Suspension d’un cadre de la mairie d’Aplahoué. Selon L’Investigateur, Joseph Atchadé, Personne responsable des marchés publics (PRMP), est écarté temporairement. Motif : manque de professionnalisme. La décision vient de l’Autorité de régulation des marchés publics (ARMP) en date du 3 juillet 2025.
Tout part d’un appel d’offres. Objet : l’achat et l’installation de lampadaires solaires. Une société, Oremy Energie Sarl, candidate malheureuse, saisit l’ARMP. Elle dénonce un non-respect des principes. Le 24 février 2025, Oremy Energie est convoquée pour l’ouverture de son offre.

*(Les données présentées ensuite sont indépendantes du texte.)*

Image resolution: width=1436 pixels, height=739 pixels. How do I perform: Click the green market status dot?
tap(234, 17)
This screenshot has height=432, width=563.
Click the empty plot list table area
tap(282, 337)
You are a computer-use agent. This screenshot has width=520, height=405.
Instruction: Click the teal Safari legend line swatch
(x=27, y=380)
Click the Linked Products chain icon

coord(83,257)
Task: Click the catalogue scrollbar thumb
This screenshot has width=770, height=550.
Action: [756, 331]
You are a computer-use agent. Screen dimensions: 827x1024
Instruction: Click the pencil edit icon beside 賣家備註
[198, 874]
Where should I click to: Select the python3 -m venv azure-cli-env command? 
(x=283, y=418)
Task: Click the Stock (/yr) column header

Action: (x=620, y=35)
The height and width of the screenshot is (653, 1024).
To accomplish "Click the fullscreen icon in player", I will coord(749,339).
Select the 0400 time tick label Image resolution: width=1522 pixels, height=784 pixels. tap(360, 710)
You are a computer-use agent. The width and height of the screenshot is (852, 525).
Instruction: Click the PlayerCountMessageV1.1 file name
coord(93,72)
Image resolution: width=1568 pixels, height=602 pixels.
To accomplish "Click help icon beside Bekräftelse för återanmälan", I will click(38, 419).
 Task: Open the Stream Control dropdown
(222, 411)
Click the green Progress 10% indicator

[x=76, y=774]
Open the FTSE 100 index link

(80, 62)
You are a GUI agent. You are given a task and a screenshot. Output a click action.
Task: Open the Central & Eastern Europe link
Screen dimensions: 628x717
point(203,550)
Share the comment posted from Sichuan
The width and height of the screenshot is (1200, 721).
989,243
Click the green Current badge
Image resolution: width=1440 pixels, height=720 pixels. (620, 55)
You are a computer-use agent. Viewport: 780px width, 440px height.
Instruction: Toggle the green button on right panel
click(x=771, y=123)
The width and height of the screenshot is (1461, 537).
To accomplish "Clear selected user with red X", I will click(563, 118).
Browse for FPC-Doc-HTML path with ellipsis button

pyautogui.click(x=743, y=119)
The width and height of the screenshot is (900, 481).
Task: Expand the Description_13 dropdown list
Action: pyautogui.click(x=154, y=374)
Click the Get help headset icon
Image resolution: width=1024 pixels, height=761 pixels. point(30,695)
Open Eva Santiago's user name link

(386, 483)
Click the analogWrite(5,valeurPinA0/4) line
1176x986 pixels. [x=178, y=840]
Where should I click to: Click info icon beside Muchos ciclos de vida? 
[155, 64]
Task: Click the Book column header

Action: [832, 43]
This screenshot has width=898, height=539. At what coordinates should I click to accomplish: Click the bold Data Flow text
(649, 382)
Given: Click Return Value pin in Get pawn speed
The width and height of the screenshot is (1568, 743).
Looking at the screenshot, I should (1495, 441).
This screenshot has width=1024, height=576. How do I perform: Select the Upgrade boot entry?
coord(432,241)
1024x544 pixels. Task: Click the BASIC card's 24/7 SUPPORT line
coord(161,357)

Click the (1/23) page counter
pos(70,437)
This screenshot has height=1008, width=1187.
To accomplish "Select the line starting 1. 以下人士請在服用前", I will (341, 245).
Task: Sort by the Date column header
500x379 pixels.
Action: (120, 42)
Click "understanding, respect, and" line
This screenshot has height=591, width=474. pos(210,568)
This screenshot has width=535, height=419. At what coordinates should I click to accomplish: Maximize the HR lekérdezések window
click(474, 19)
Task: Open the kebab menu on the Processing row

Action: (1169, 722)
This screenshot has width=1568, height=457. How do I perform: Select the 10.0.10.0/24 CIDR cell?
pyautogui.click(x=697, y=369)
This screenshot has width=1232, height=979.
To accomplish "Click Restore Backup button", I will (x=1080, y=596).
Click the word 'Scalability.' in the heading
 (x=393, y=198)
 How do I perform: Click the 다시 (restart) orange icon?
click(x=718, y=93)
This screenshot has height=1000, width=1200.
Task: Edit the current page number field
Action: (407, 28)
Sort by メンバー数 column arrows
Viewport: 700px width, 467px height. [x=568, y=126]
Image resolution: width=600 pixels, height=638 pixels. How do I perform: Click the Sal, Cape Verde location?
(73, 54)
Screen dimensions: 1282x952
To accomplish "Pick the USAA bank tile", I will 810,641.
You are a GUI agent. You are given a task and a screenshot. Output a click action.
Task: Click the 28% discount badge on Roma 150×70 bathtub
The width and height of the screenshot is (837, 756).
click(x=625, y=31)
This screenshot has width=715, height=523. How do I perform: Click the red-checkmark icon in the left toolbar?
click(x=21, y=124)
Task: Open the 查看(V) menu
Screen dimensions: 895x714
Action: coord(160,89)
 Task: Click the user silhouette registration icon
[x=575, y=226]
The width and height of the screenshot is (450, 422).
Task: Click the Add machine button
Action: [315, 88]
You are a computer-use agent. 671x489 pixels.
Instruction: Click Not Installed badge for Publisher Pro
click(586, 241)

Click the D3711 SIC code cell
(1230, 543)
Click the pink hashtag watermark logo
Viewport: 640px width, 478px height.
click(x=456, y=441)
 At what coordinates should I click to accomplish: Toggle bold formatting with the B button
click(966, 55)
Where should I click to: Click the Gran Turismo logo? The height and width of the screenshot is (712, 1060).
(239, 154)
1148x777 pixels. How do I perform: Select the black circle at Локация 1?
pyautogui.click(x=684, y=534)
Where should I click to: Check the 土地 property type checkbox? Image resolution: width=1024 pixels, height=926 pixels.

Par prudence, son représentant vient avec un huissier. Il veut vérifier que l’enveloppe n’a pas été altérée. Constat : l’offre aurait été ouverte puis reconditionnée, sans le soin du dépôt initial. La commission d’ouverture est alertée. L’ouverture prévue le 26 février est annulée. Après cette annulation, Oremy Energie réclame le procès-verbal de séance. Sans succès immédiat. Elle le recevra plus tard, par email, après un recours gracieux.
La société déplore aussi l’absence de marquage sur les dossiers concurrents. Elle cite des pertes : l’enveloppe extérieure de la société AGROLED et l’enveloppe intérieure de la société BIG CHRIST. Brûlées, affirme-t-elle, avec d’autres plis issus d’anciens appels d’offres.
Le 25 avril, Joseph Atchadé conteste tout manquement. Il affirme respecter les principes de la commande publique : économie, efficacité, égalité, transparence, comme le prévoit l’article 7 de la loi 2020-26. Il explique que la séance du 26 février était une recommandation de la cellule de contrôle. But : rassurer Oremy Energie sur l’intégrité de son pli. Selon lui, les enveloppes intérieures n’ont jamais été ouvertes.
Avis de la cellule de contrôle
Hyacinthe Sewa, son chef, confirme avoir demandé à convoquer Oremy Energie. Mais il juge la séance du 26 février contraire à l’article 70 de la loi sur les marchés publics. Il critique aussi une pratique locale : brûler les enveloppes après expiration des délais de recours. Pour lui, les archives doivent être conservées au moins dix ans. Toutefois, il nie les violations d’égalité de traitement ou de transparence.
Décision finale
L’ARMP s’autosaisit. Elle confirme deux points : la destruction des enveloppes de AGROLED et BIG CHRIST ; la convocation d’une seconde ouverture des plis. Pour elle, Joseph Atchadé n’a pas respecté les obligations légales, ni les règles d’éthique et de déontologie.
Sans preuve contraire, il est sanctionné. Le secrétaire exécutif de la commune doit prononcer sa suspension temporaire, conformément à l’article 128 du code des marchés publics.